Snowcrash Reviewed
I finished Snowcrash a while ago but haven’t had the sort of pause required to describe the journey until now. The book is indescribable as well as big but the point here is reaction and response rather than synopsis.
I read a good book some months ago called The Chosen. It’s about a couple of Jewish boys growing up in New York. One of the boys is brilliant – a genius by all rights and yet his father never speaks to him. This design, as it is revealed in the end, is to give the boy, Danny, a heart before his intellectual faculties steal his soul.
Neal Stephenson, the author of Snowcrash might be a version of this brilliant Jewish boy except his parents weren’t cold enough to isolate him and allow him to feel the pain of the world. This was more humane for him but less so for the stories he conceives.
Neal is brilliant enough to concoct ideas on the fly – ideas that stimulate your intellectual faculties and make you giddy with the pleasure of novelty. He can, for example, come up with Raven, an Alaskan Islander (Aleutian if you must… ) who rides an enormous motorcycle and keeps a nuclear bomb in the sidecar. Raven has a penchant for splitting people in half with glass knives that are no wider than a molecule. Stephenson produces Hiro Protagonist, the pizza delivery driver who carries Samurai swords and duels people in the virtual reality of the metaverse. The sarcastic implication of the name is true – Snowcrash is about how Hiro and some helpful sidekicks save the world.
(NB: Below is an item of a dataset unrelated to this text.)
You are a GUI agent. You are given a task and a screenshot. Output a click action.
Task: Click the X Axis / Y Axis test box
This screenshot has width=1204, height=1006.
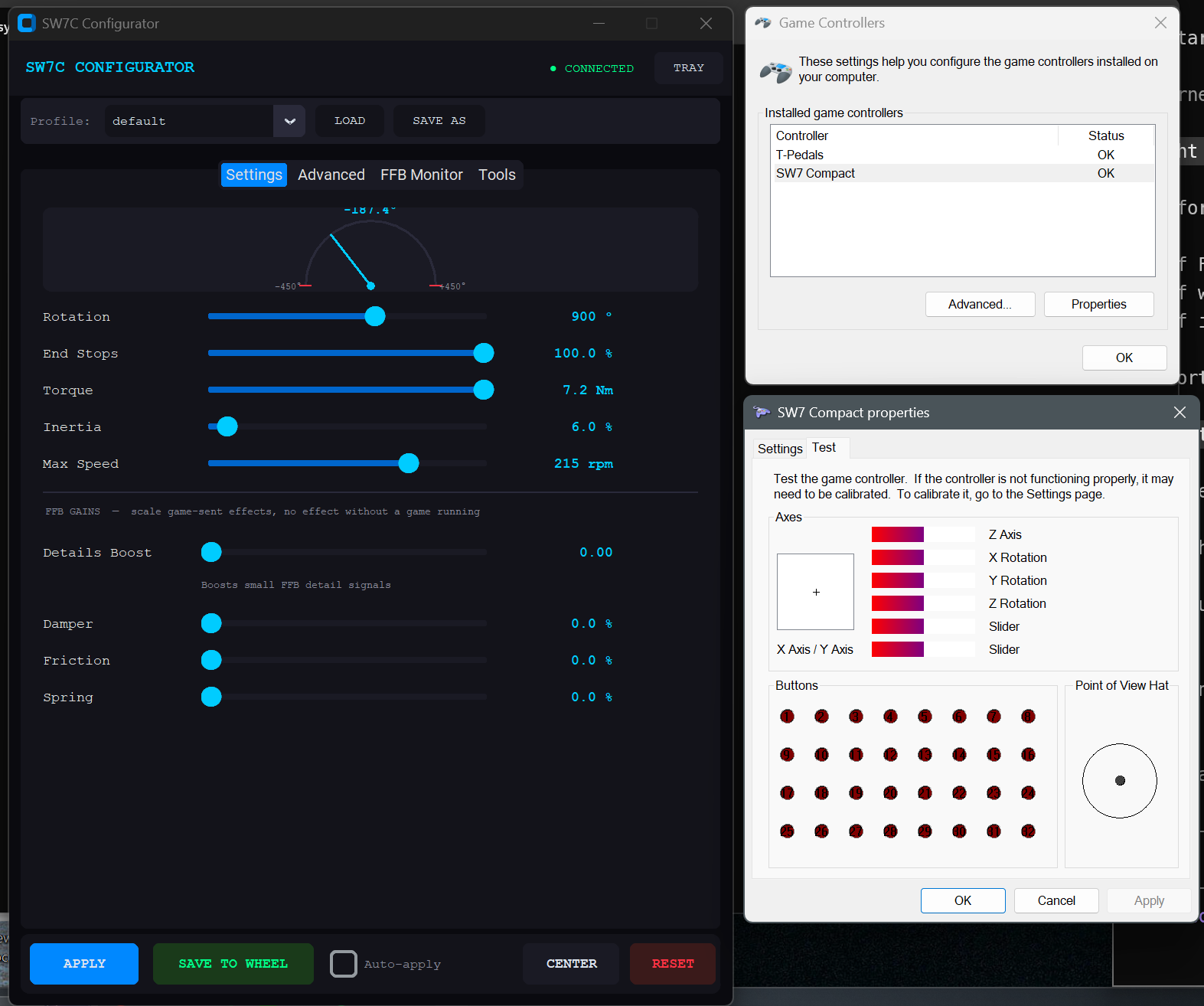tap(815, 592)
In the midst of his group of characters, Stephenson manages to explore linguistic theory, basing the book on the well oddity of human language, building a patchwork of connections to Sumeria and Babel. The mythology introduced is complex enough to slow a reader down but because it is always pertinent it makes a good foundation for the plot.
For all this brilliance, thought bludgeoning and techno-stylistic writing, Stephenson’s story and characters become cartoonish1 – none has a soul. They aren’t human anymore, they are avatars of Neal Stephenson’s video game; they don’t really die and even if they did, it’s distanced or impersonal or exaggerated.
Video games are fun – one can sit for hours punching buttons and exploring the virtual reality they present – but the thing about video games is that they don’t ever move a person. They appeal to the part of the mind that is instantaneously stimulated by lights, action and noise but they have no soul and it is for this reason that when it comes time for real inspiration and ideas the gamer puts his controller down and looks elsewhere.
Note: Incidentally the ever-recluse Stephenson has created a website for his fans.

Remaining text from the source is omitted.